Despite the fact that the criminal charges against the plaintiff were dismissed, parole violation proceedings were commenced against him. Parole Officer Lewis wrote a Violation of Parole report, which he then filed with the Parole Board. Plaintiff asserts that the "Parole Board allowed the alleged victim to commit perjury" during his parole hearing. He claims that, in the police report, the alleged victim did not mention that he had "anything to do with the alleged robbery or sexual abuse," but that at the hearing she testified that the plaintiff had held a knife to her throat and took her money." Plaintiff claims that his parole revocation was based solely on the alleged victim's second statement. For the sake of clarity, this court will address the allegations against each of the defendants separately.

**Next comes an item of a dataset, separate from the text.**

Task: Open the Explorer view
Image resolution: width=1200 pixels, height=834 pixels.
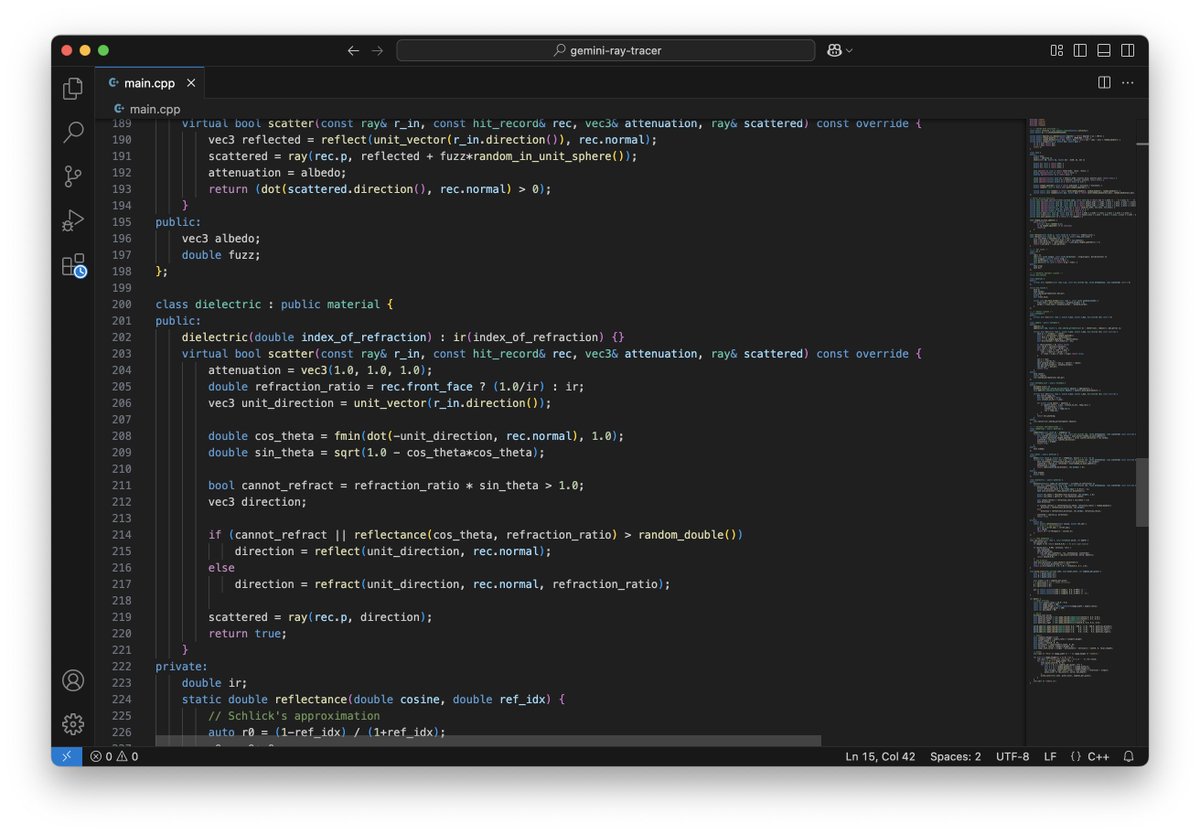Action: 72,88
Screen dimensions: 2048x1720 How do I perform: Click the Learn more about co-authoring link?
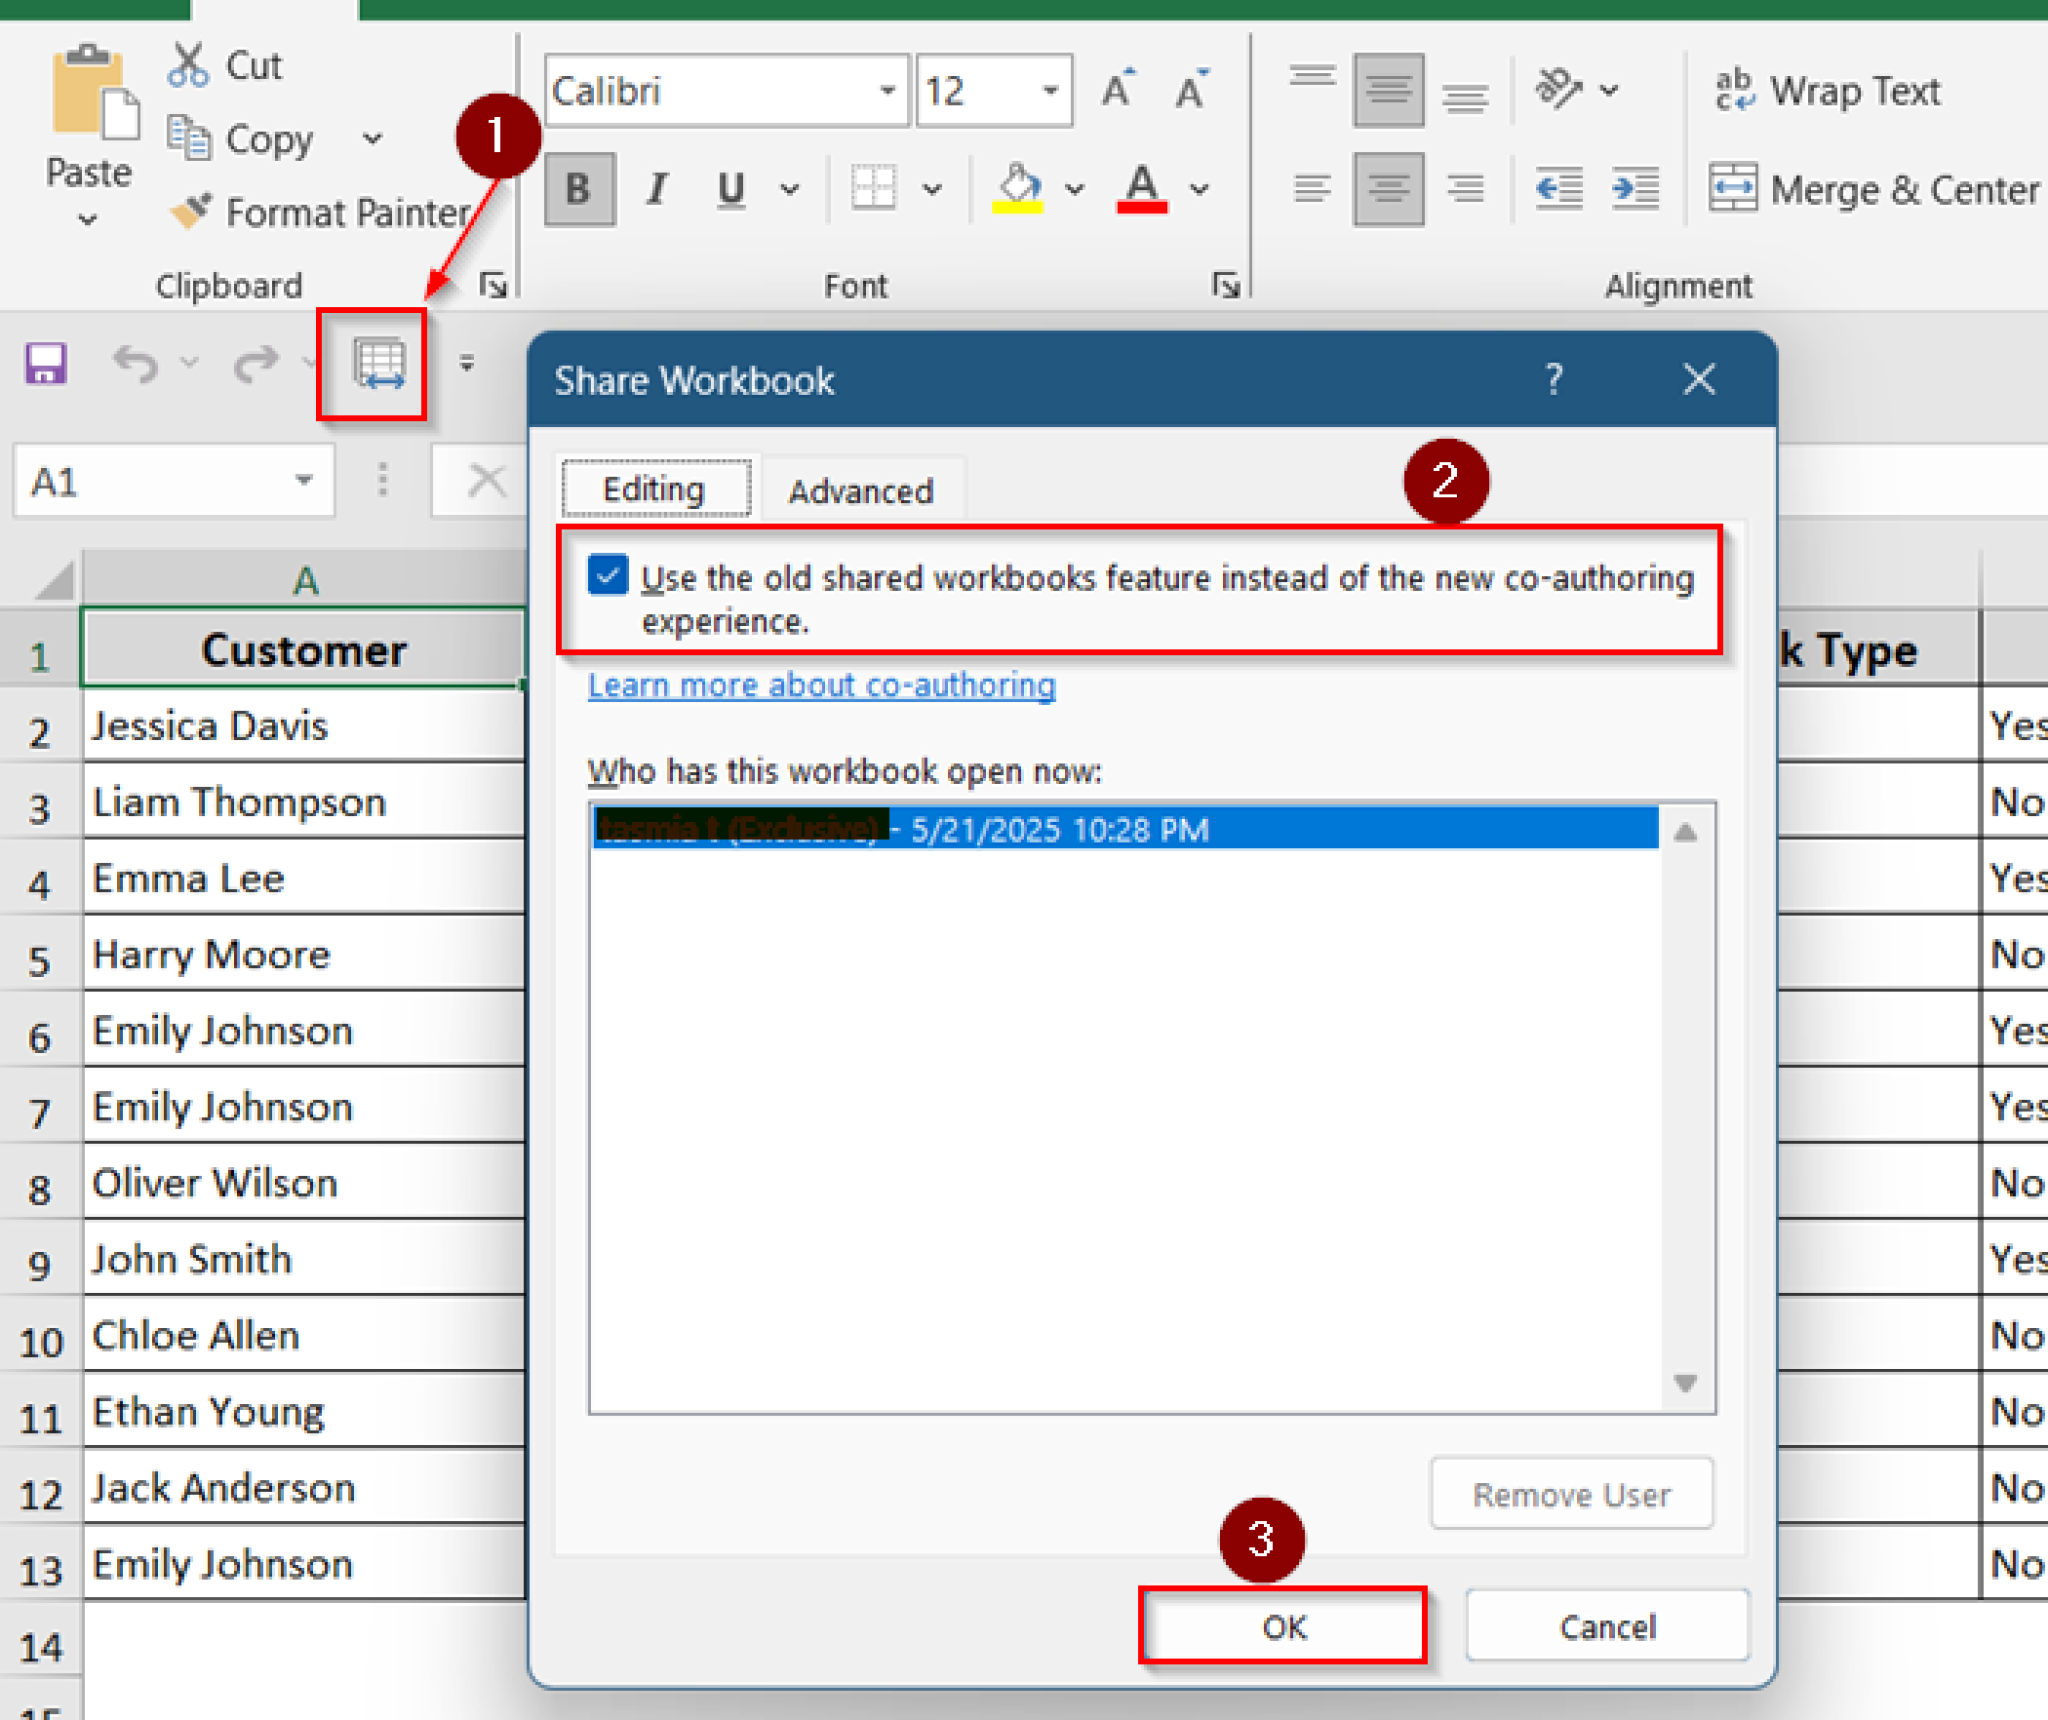click(x=821, y=684)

A. Defendants Thomas Coughlin and Raul Russi:
In order to state a claim for a constitutional violation under § 1983, the plaintiff must allege personal involvement of each defendant. McKinnon v. Patterson, 568 F.2d 930, 934 (2d Cir. 1977), cert. denied, 434 U.S. 1087, 55 L. Ed. 2d 792, 98 S. Ct. 1282 (1978); Ayers v. Coughlin, 780 F.2d 205, 210 (2d Cir. 1985). The mere fact that the defendant was "in a high position of authority is an insufficient basis for the imposition of personal liability." McKinnon, 568 F.2d at 934; Al-Jundi v. Estate of Rockefeller, 885 F.2d 1060, 1065 (2d Cir. 1989). Nor does the doctrine of respondeat superior suffice to demonstrate personal responsibility of a defendant. Al-Jundi, 885 F.2d at 1065.

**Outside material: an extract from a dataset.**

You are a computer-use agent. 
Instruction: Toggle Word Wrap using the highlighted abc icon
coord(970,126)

Plaintiff apparently bases his claim against defendant Thomas Coughlin on the fact that he has legal custody of plaintiff. Plaintiff's claim against Russi is apparently based upon the fact that Russi is the Chairman of the New York State Board of Parole and that he is the employer of defendant Veronica Thomas. Plaintiff does not assert that either Chairman Russi or Commissioner Coughlin were in any way directly involved with the decision to revoke his parole. Accordingly, plaintiff's complaint fails to state a cause of action against defendants Coughlin and Russi.
B. Defendant Veronica Thomas:
Defendant claims that Parole Board Member Veronica Thomas violated his constitutional rights by relying on false testimony when revoking his parole. Neither the Supreme Court nor the Second Circuit has definitively answered the question of whether state parole officials enjoy absolute immunity from suit. This court and other district courts in the Second Circuit have, however, adopted the view of several other circuits, that state parole officials do enjoy absolute or quasi-judicial immunity when acting in their official capacity. Vinson v. Barkley, Civ-85-1451T, at 3 - 4 (W.D.N.Y. June 30, 1986) (citing Sellars v. Procunier, 641 F.2d 1295, 1301 (9th Cir.), cert. denied, 454 U.S. 1102, 70 L. Ed. 2d 644, 102 S. Ct. 678 (1981)); Doe v. United Social and Mental Health Services, 670 F. Supp. 1121, 1124 (D. Conn. 1987). Accordingly, because defendant Thomas was acting in her role as a Parole Board Member when she revoked plaintiff's parole, she is entitled to absolute immunity from his § 1983 action for money damages.
C. Defendant Norman Lewis:
Although it is not clear from his complaint, plaintiff appears to allege that defendant Lewis filed the Notice of Parole Violation knowing that the plaintiff was not involved in the alleged sexual assault and robbery of the victim. In his complaint, plaintiff alleges that
during Parole Officer Norman Lewis' Investigation he came to the conclusion that I did not have anything to do with the alleged ROBBERY OR SEXUAL ABUSE. He also went so far as to inform friends and family members that the only involvement that I had with the alleged Robbery or Sexual Abuse was that I was driving the car that these alleged crimes occurred in.